門徒は往生即成仏の教えを実践しているのです
往生即成仏 亡くなると同時に阿弥陀様に救われて浄土に生まれ仏となるという、教え
浄土真宗では、「南無阿弥陀仏」と唱えますが、
これは、阿弥陀様に南無(= 身をゆだねる おまかせするの意味)、すなわち 阿弥陀様に自信の身をゆだねれば の意味です
浄土真宗の教えは「南無阿弥陀仏」と唱えれば、
阿弥陀仏の方から願って、阿弥陀様のお力で「悩み苦しむあらゆる人々を救いたい」と願われる『他力本願』で
必ず阿弥陀様が 極楽浄土に連れて行ってくれて、仏になることが、約束される『 往生即成仏 』の教えです。
他力本願というと、他人の力をあてにする、他人まかせという意味と捉えがちですが、
浄土真宗でいう、他力本願とは、私の方から祈って救われるのではなく、むしろ逆に、阿弥陀様のほうから願って(本願)、 阿弥陀様のお力、お慈悲 (他力)によって救っていただけるという考え方です。
そのため、亡くなられた方の霊が、極楽浄土に行けず、この世に彷徨ったり、先祖が帰ってくるという概念がありません。
まして、ご先祖がお盆や特定の時期だけ帰ってこられるという非現実的な概念もありません。
そのために、盆提灯は必要ありませんが、お仏壇も周りに置く、提灯も、迎え火としてではなく、お仏壇の灯篭と同様、照らす目的であれば、差し支えありません。
ただし、家の軒先に掛ける迎い提灯は避けた方が良いです。
『ご冥福をお祈りいたします』と、葬儀の際に、よく言う決まり文句ですが、
浄土真宗では、ご冥福をお祈りいたしますとは言いません。
※ ご冥福とは、死後の幸福のことで「死後、迷わず幸福になれますように」と言う意味で、往生即成仏の教えから
決して彷徨うことがないからです。
目に見える形で先祖供養をしてないから、門徒は世間知らずで、仏教の作法を知らないのではなく、門徒は正しく浄土真宗の往生即成仏の教え を理解し実行しているのです
「門徒もの知らず」の語源は、もともと「門徒、物忌み知らず」であったとも言われています。

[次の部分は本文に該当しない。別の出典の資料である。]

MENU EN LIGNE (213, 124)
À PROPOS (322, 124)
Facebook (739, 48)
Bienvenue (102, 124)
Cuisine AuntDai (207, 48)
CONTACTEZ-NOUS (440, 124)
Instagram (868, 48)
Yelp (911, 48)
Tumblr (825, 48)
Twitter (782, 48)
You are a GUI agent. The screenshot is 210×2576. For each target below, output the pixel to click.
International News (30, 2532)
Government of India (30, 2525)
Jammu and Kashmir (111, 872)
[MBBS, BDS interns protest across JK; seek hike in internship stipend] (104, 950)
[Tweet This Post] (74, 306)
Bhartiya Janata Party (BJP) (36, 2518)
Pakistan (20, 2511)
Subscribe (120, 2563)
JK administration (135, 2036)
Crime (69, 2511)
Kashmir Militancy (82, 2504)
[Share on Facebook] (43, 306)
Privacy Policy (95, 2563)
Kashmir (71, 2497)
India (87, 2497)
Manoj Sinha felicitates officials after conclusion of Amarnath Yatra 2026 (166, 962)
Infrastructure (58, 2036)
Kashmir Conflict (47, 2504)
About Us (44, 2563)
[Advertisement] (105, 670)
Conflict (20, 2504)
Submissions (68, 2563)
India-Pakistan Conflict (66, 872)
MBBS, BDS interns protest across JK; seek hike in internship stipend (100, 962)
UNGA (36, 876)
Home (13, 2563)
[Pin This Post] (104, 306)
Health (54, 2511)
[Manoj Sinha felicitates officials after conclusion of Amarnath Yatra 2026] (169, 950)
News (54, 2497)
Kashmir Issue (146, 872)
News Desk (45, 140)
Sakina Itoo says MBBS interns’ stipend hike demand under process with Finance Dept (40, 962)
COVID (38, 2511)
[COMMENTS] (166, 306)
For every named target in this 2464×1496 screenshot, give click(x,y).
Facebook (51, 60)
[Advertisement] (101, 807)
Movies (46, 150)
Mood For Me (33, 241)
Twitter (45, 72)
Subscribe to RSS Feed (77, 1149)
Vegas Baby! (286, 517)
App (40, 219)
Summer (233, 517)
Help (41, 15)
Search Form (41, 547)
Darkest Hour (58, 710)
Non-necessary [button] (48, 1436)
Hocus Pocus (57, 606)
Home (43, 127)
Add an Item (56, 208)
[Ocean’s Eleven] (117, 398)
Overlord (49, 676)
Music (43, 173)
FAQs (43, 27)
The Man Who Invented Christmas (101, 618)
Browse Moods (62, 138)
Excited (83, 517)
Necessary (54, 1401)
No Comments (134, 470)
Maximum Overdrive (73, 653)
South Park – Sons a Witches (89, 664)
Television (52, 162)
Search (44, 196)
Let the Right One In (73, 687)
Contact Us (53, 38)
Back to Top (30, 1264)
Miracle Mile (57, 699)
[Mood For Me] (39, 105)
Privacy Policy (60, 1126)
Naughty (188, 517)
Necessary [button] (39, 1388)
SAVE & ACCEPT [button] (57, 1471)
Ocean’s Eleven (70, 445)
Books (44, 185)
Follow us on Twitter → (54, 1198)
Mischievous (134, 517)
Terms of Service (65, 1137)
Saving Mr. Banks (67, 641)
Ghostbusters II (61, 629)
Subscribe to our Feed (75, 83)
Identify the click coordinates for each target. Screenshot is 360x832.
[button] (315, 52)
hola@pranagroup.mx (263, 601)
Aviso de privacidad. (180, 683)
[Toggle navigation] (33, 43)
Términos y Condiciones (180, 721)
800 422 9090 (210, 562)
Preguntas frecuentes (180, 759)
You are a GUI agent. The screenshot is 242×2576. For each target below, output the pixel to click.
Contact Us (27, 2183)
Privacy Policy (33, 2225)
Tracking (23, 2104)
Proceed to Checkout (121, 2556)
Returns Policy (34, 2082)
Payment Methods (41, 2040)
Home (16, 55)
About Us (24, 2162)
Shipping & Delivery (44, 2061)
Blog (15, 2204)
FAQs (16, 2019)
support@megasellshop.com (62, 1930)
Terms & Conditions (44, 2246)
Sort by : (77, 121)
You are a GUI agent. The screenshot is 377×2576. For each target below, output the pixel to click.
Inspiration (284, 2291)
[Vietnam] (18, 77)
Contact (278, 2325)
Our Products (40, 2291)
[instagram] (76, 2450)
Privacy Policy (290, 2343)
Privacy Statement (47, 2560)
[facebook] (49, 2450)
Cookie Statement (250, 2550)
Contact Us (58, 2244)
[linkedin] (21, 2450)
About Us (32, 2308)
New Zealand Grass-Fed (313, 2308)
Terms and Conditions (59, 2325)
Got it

物忌=罪悪、疫病、死をけがれとして、ある期間中、ある種の日常的な行為をひかえ穢れを避けることです
例えば暦の日の吉凶があります。
身近な例を挙げると
- 友引の日に葬儀を出すと、友をひき 縁者に死を招くとのでしてはいけない
- 四十九日」が三月にまたがるとよくないことが起こる
友引や仏滅は中国の六曜の1つで14世紀の鎌倉時代に伝来したと伝えられています
仏滅や友引という、仏事と関連のあるように見える言葉が多く使われているが、仏教との関係ありません。- 友引はもともと、「共引=引き分けの意」からきたもので、「友を引く(連れていく)」という意味ではないのですが、
「共」の読み方が「友」と同じことから、迷信が広まったとされています。 - 始終苦しみが身に付く→四十九(しじゅうく)日が三月(みづく)」という語呂合わせからきた迷信。
古来より、日本では、神の信仰、六曜などの暦に記載される日時・方位などの吉凶、その日の運勢を占ったり
仏教と、様々な信仰が折り重なって、日本独自の信仰を形成しています
そのため古代より、神や仏に崇拝し信仰し、死への恐怖や、見えないモノへの恐れから、『◯◯をすると、縁起が悪い、バチがあたる』として、物忌や迷信や占いを信じ、こうした型を守ってきました。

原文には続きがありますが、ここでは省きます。